The kitchen's wood-burning oven is a star here. It cooks the "focaccia Borgo," a simple yet delicious flatbread with a hidden layer of cheeses. It also imparts its smoky essence to various dishes like the sweet, tiny beets and the veal sweetbreads.
The fettuccine in a guinea-hen ragù is rich, while the baked cannelloni with braised beef cheeks offers a comforting taste. However, the pastas' portions seem a bit large given their strong flavors. For example, the ravioli filled with sunchoke and mushrooms is an explosion of umami initially but might feel overdone by the end.
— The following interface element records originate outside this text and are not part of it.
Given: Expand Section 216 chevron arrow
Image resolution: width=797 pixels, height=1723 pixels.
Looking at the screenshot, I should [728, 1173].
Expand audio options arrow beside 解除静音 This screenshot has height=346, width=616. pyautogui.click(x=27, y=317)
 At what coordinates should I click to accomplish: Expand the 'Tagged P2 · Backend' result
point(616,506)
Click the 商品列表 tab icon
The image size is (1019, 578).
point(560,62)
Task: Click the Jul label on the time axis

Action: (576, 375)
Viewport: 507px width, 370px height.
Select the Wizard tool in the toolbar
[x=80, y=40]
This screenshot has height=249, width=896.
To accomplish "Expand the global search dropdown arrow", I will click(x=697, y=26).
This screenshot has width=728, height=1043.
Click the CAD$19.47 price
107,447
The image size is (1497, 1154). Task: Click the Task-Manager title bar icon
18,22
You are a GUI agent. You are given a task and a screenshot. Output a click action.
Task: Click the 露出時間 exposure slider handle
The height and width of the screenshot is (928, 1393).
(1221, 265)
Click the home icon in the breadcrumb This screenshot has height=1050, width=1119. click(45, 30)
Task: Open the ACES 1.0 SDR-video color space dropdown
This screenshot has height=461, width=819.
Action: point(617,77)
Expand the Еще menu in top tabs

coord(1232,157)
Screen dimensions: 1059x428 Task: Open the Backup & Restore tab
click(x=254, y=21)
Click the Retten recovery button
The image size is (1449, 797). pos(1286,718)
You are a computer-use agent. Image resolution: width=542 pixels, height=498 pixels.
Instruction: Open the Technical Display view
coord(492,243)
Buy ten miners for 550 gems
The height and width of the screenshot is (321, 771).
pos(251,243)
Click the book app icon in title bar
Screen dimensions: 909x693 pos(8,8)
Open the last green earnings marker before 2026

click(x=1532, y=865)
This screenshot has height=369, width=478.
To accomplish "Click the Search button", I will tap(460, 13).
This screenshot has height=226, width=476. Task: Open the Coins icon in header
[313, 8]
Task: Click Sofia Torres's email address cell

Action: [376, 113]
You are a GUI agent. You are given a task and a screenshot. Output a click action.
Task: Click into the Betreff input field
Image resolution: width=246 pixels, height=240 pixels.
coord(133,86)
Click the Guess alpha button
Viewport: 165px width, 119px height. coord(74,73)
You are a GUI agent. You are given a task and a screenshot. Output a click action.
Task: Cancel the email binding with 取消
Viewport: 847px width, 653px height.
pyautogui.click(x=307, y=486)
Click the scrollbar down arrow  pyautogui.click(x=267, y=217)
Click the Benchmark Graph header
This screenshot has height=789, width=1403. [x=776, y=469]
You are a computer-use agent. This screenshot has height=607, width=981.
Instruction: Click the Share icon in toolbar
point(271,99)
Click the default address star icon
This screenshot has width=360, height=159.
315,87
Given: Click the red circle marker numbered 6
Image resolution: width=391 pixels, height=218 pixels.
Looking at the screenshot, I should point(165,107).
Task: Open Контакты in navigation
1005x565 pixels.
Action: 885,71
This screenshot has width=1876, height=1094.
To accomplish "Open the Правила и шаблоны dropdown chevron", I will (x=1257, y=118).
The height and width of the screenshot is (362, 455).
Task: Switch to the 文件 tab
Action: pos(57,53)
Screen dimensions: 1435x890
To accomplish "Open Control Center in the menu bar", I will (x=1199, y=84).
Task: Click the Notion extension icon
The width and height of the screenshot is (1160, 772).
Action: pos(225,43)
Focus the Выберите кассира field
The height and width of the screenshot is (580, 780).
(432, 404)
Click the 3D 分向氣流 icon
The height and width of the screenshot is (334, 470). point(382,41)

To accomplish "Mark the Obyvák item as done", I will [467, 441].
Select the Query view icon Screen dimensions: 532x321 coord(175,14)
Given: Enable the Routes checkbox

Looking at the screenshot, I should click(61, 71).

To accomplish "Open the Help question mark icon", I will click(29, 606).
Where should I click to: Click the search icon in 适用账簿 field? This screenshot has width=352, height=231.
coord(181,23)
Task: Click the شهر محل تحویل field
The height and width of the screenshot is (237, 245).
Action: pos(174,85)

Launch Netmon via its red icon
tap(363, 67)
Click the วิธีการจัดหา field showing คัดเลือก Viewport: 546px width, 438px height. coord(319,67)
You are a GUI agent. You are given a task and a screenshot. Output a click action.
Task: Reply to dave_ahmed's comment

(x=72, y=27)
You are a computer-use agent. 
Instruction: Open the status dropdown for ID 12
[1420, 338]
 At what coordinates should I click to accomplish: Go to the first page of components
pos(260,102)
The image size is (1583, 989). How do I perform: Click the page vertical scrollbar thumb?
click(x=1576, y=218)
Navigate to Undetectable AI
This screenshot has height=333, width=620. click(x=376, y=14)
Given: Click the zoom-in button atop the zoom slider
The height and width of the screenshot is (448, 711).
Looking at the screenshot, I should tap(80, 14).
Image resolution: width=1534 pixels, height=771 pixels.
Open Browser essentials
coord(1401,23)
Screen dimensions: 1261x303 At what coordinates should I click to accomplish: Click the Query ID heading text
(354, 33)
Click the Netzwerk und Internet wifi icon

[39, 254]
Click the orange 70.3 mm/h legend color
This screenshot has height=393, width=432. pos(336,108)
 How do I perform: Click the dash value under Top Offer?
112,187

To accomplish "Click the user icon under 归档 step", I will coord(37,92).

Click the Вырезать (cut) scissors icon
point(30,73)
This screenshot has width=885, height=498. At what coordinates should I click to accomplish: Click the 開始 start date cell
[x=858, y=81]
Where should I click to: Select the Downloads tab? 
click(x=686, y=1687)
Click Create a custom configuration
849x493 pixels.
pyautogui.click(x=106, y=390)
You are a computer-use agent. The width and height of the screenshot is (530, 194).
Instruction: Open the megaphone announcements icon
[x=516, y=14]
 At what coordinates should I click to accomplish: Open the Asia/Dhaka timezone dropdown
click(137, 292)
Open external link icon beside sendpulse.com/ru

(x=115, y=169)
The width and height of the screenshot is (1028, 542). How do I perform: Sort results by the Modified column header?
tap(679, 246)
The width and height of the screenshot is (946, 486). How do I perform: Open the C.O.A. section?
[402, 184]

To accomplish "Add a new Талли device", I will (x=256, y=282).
Desserts by Adam Marca are gracefully simple. The nutty affogato with pistachio gelato and the bittersweet Sachertorte with candied apricot are delightful treats.
There are interesting art pieces on the walls, including a Cézanne-ish still-life painted by Tarlow's daughter and an abstract work by him. A double-sided fireplace connects the two dining rooms, adding to the cozy atmosphere.
Although they haven't quite figured out how to light the fireplace without overheating or creating a smoky haze, it still contributes to the overall mood. Borgo evokes the warmth and sophistication of earlier Manhattan Italian restaurants like Beppe and Cesca.